Selected excerpt:
** Start **

Secrets Not Posted: 0 broken links, 0 not!secrets, 0 not!fandom.
Next Secret Post: Tomorrow, Wednesday, June 13th, 2007.
Current Secret Submission Post: Here.
Suggestions, comments, and concerns should go here.

Re: (spoiler warning, before anyone clicks on this collapsed thread by accident)
Though honestly, it was a journey she and Will took together. They even took turns being the damsel in distress!
Although someone's just going to argue that her "being the most important character" only further proves she's a Sue. :P
Re: (spoiler warning, before anyone clicks on this collapsed thread by accident)
Then I'd call Sue.
Even though the moment they brought it up, I figured it was Tia Dalma, I was still terrified there for a second.
Then Barbossa did all his complicated: "WTF, oh, ooohhh, lol Sao Feng I'm gonna con yoooouuu" eyework and I was relieved.
Re: (spoiler warning, before anyone clicks on this collapsed thread by accident)
Turning the example gender wise, if half way through Buffy, Joss Whedon came out and said the protagonist of the show was Xander and suddenly started designing plot lines around him, I'd scream Stu.
Now, the comparison is not exact since Buffy is *clearly* the protagonist of Buffy, and you could argue with me that Will isn't the protagonist of Pirates and that Elizabeth should have been all along. But then I'd just have to say, I don't see it. Her character really was used mostly as a plot device and had very little arc. I'll give you that Elizabeth might have been intended to be the storyteller, the one whose eyes we see things through, but that doesn't make her the protagonist.
Re: (spoiler warning, before anyone clicks on this collapsed thread by accident)
I believe it, i just thinks it's odd. Keep in mind, I'm technically disagreeing with the writers about *their* character. Basically, I'm saying, regardless of their intention, that's really not how I feel it came across. So take that for whatever that's worth.
Elizabeth was *not* a cliched damsel-in-distress in PotC 1.
This is tricky because I agree and disagree. She had pluck and initiative and took plenty of her own action. More and more I'm beginning to see the other side. It's especially tricky since the movie didn't really follow one character's perspective. It was very 3rd person omniscient in that way. It spent significant time developing Will's character and adventures as well as Elizabeth's.

** End **

What is expected: Can you repeat the Pirates of the Caribbean discussion thread word for word, from "Now, the comparison" up to and including "her the protagonist."? The entries that follow are separate from the Pirates of the Caribbean discussion thread and have nothing to do with it.

Material supplied:
** Start **

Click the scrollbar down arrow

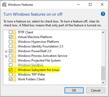click(x=103, y=83)
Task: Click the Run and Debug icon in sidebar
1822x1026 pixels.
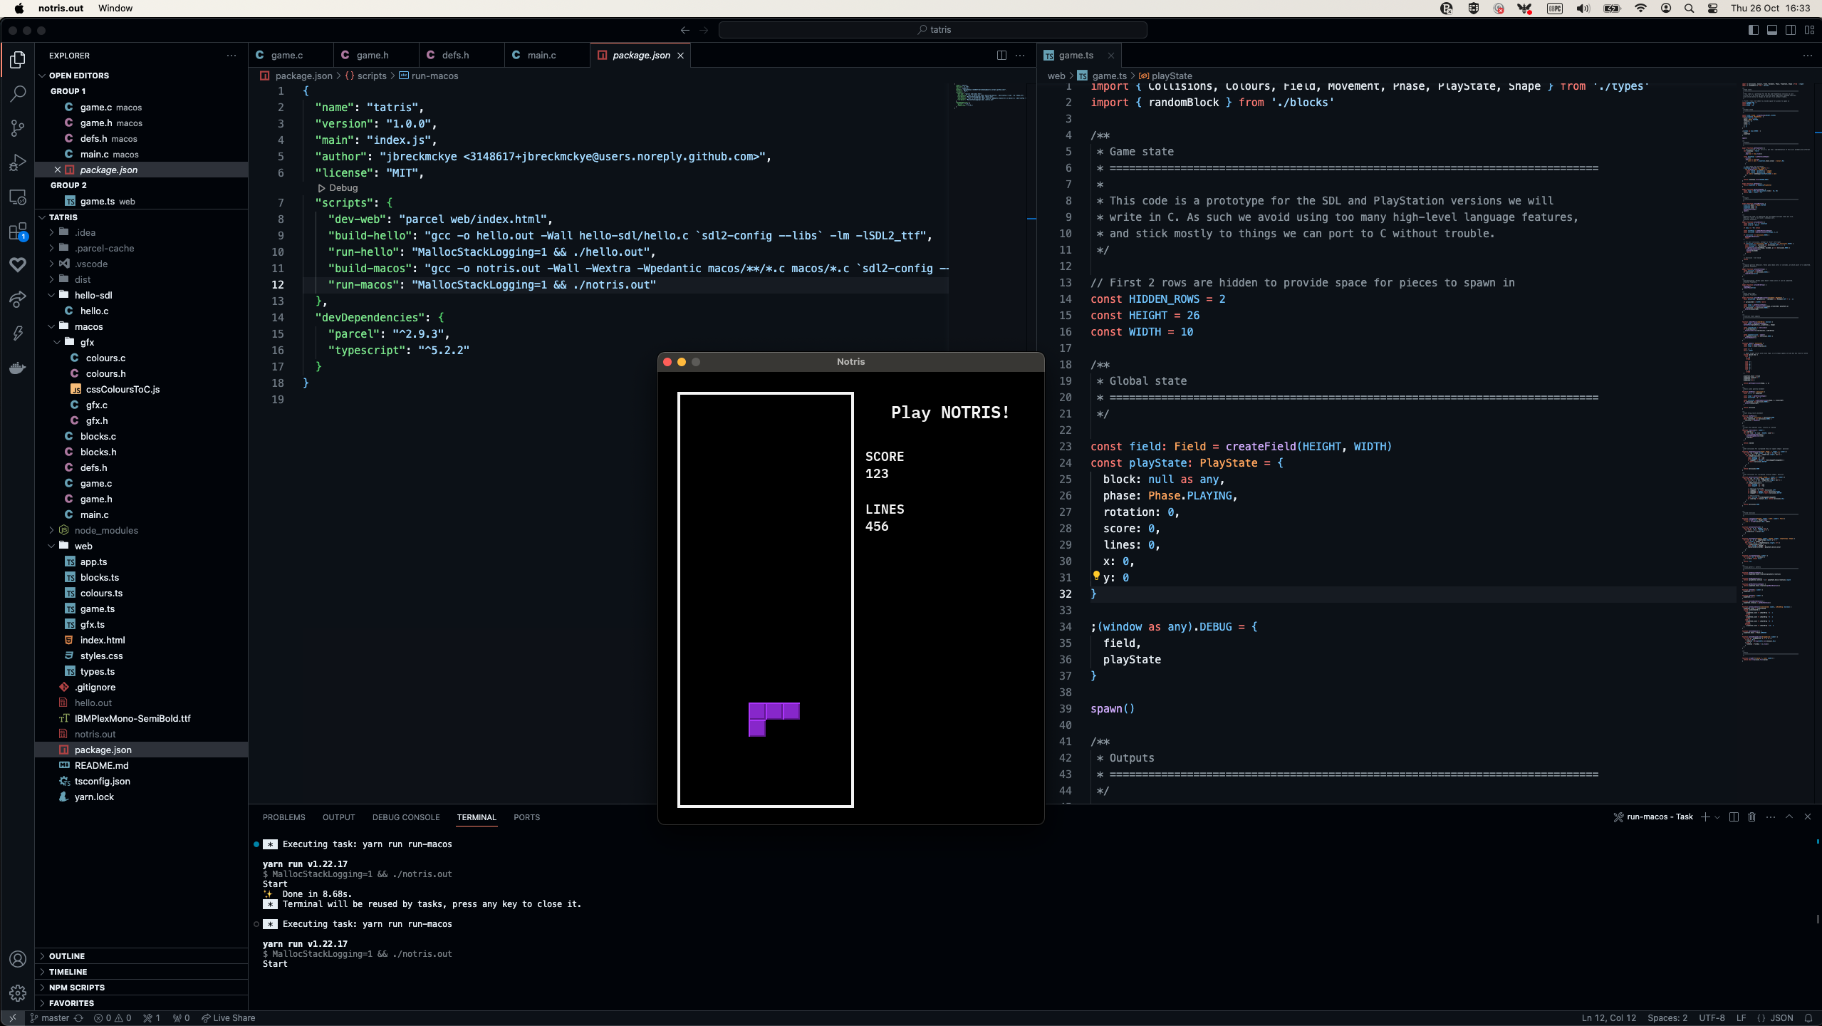Action: tap(18, 160)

** End **

The completed task:
Now, the comparison is not exact since Buffy is *clearly* the protagonist of Buffy, and you could argue with me that Will isn't the protagonist of Pirates and that Elizabeth should have been all along. But then I'd just have to say, I don't see it. Her character really was used mostly as a plot device and had very little arc. I'll give you that Elizabeth might have been intended to be the storyteller, the one whose eyes we see things through, but that doesn't make her the protagonist.